» Work request
Filter these entries so that only lines with the word "agent" remain.

Dataset items:
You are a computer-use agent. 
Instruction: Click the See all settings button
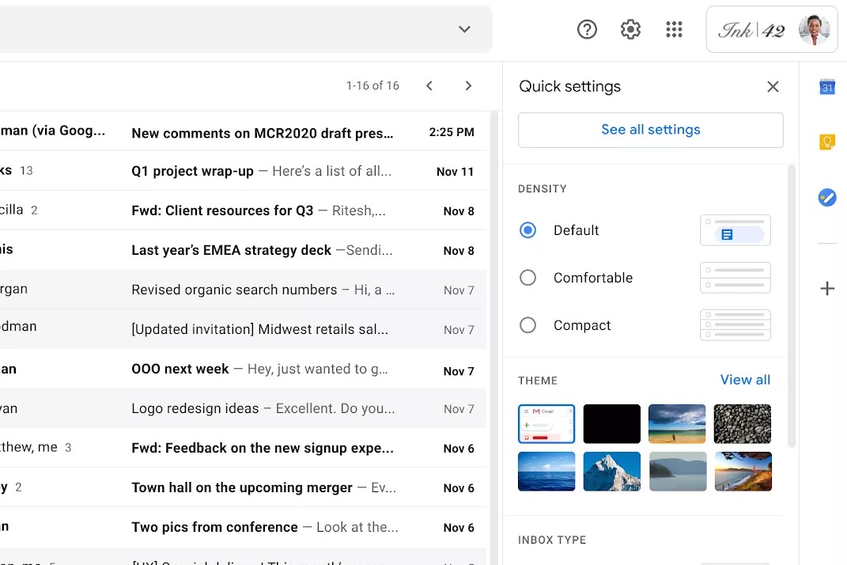pyautogui.click(x=650, y=130)
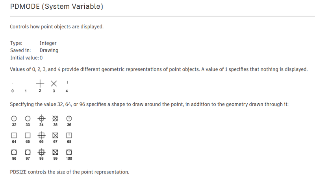Image resolution: width=315 pixels, height=177 pixels.
Task: Click the circle with crosshair symbol numbered 34
Action: [41, 118]
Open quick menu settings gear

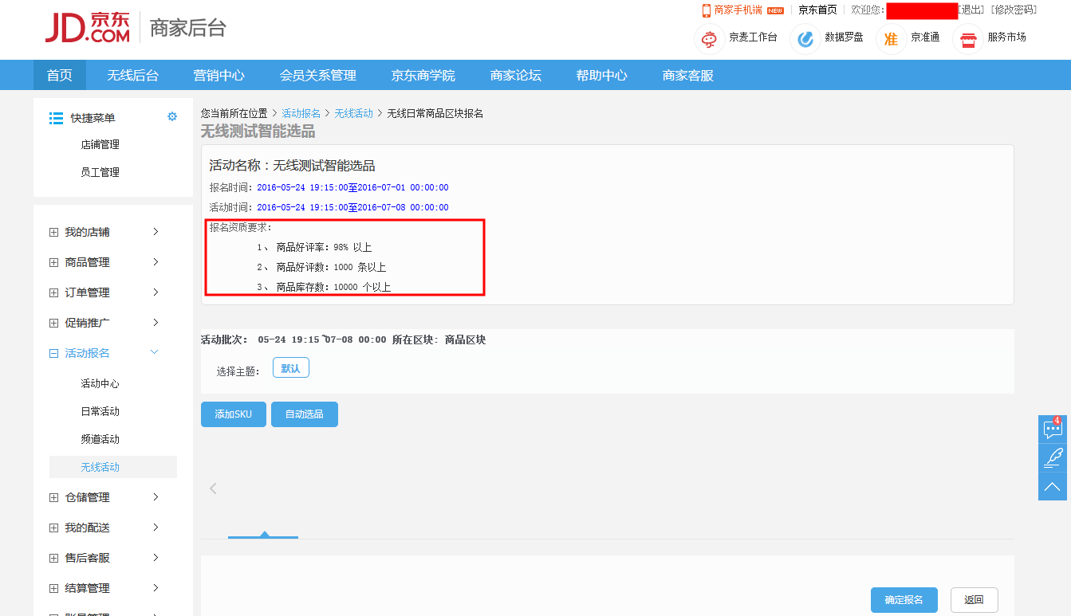[172, 117]
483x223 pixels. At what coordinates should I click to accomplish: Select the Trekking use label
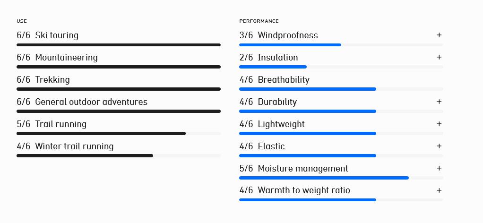pyautogui.click(x=52, y=80)
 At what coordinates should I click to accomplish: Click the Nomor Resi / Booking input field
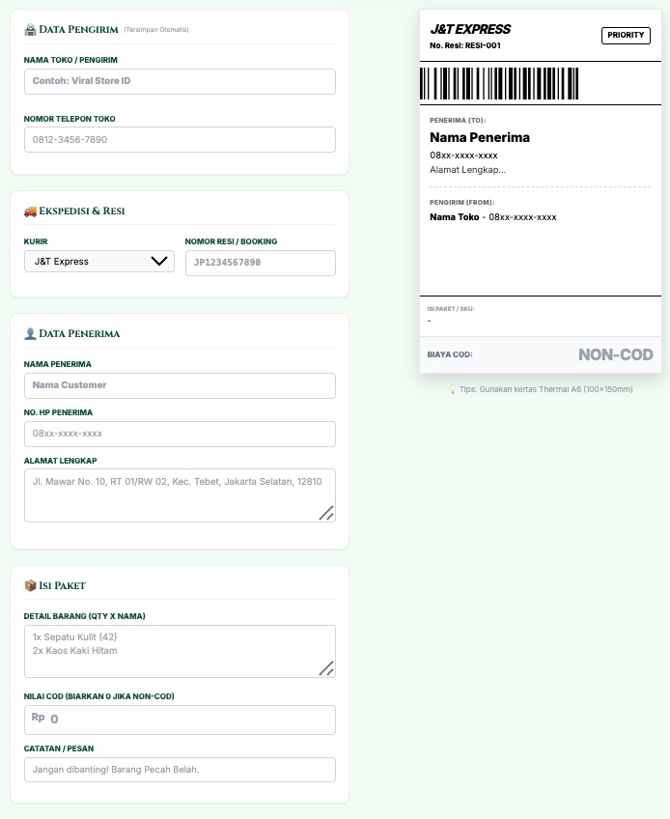(x=261, y=262)
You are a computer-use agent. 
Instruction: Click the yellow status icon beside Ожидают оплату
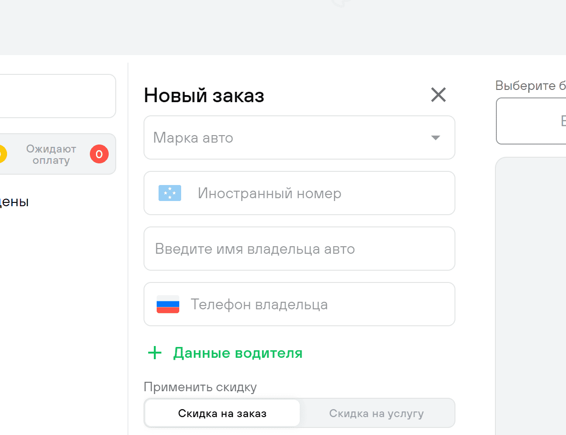click(2, 153)
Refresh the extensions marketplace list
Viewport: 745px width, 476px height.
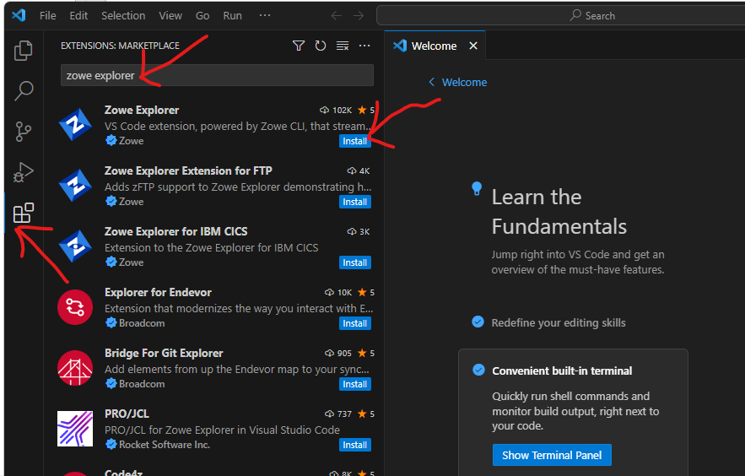321,46
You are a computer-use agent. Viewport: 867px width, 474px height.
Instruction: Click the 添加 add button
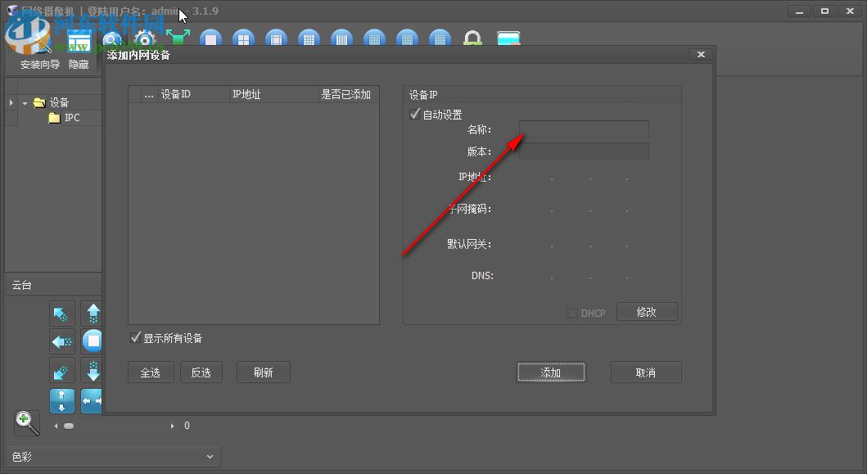(x=551, y=372)
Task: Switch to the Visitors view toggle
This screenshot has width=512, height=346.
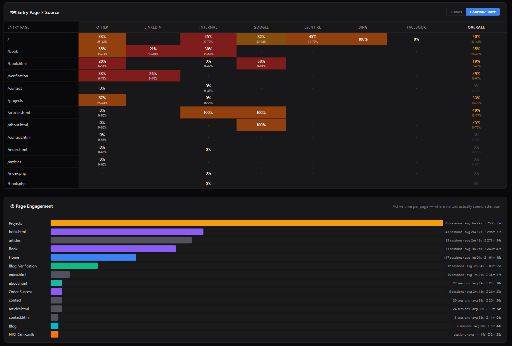Action: click(456, 12)
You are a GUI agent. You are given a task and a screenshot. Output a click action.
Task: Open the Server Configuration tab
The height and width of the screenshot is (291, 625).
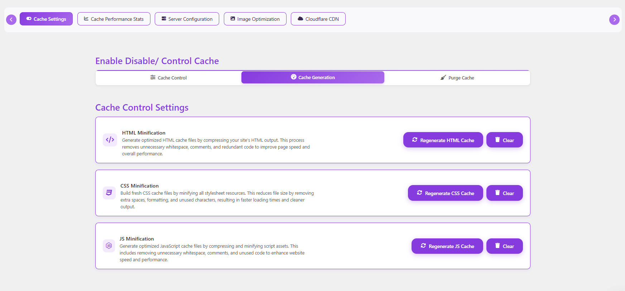(x=187, y=19)
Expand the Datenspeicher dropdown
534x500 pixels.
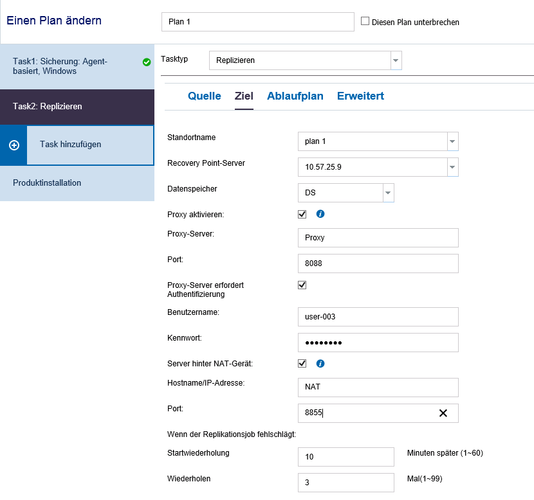point(387,193)
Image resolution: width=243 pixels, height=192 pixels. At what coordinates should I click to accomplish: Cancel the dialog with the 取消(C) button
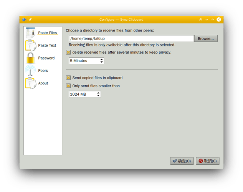tap(208, 161)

» Your solution
You are a computer-use agent. 
You are a computer-use agent. 
You are a computer-use agent. Viewport: 867px width, 474px height.
You are a GUI agent. You are given a task and a screenshot. Output a click action.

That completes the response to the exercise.